Str: So we are saying that a tyrant arises in this way, a king too, and an oligarchy, an aristocracy, and a democracy; from the disgust of humanity with that one sole ruler, and their disbelief that anyone worthy of such rule could ever arise; someone who would be willing and able to rule with knowledge and excellence, dispensing just and sacred ordinances properly to everyone, rather than maltreating, murdering and inflicting evil upon whomsoever he wants, whenever he wants. But if a person such as we are describing were to arise, he would be loved, and would dwell there as the benevolent helmsman of what is, strictly speaking, the only proper constitution.

Y Soc: Of course.

Str: But nowadays, when as we say a king does not arise in our cities in the way that a single queen-bee springs up in a hive of bees, immediately distinct both in body and in soul, we need to gather together and write down our ordinances, in pursuit, it seems, of the traces of the truest constitution.

Y Soc: Quite likely.

Str: So, Socrates, need we wonder at the extent of the evil that arises and will continue to arise in such constitutions, when they are based upon such a foundation as this: the performance of actions in accord with written edicts and customs not accompanied by knowledge, when it is obvious to everyone that any other skill conducted in this way would ruin its very own productions? Or should we wonder instead at something else: at how naturally strong a city is? Of course our cities have now been suffering under such behaviour for countless ages, and yet, some in particular are stable and are not overthrown. However, on occasion, many of them flounder like ships and perish, or have perished, or shall yet perish, because of the depravity of the helmsmen and the sailors, who have attained a huge level of ignorance in relation to matters of the utmost importance, who are not knowledgeable about matters of statesmanship in any respect, but think, that of all branches of knowledge, they have acquired this skill with the utmost clarity in every respect.

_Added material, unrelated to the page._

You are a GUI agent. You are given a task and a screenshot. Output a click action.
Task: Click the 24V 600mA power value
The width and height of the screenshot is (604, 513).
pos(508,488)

2,500 years later and the world still grapples with the same problem, being subjected by and large to a system of rulership that enslaves rather then liberates. The major tragedy is that these people believe that they are doing a good job and the general populace largely accept this weak system of tyranny. It is said that a country gets the government it deserves which begs the question, how culpable is the general populace. We can clearly see in times of strife when common people riot that they commit the very acts that they find abhorrent in their leaders. One thing this global pandemic has shown us is that the medical experts largely don’t know how or what causes the virus. They can eloquently pontificate on all sorts of complicated details and refer to reams of data but they have no KNOWLEDGE of the virus itself.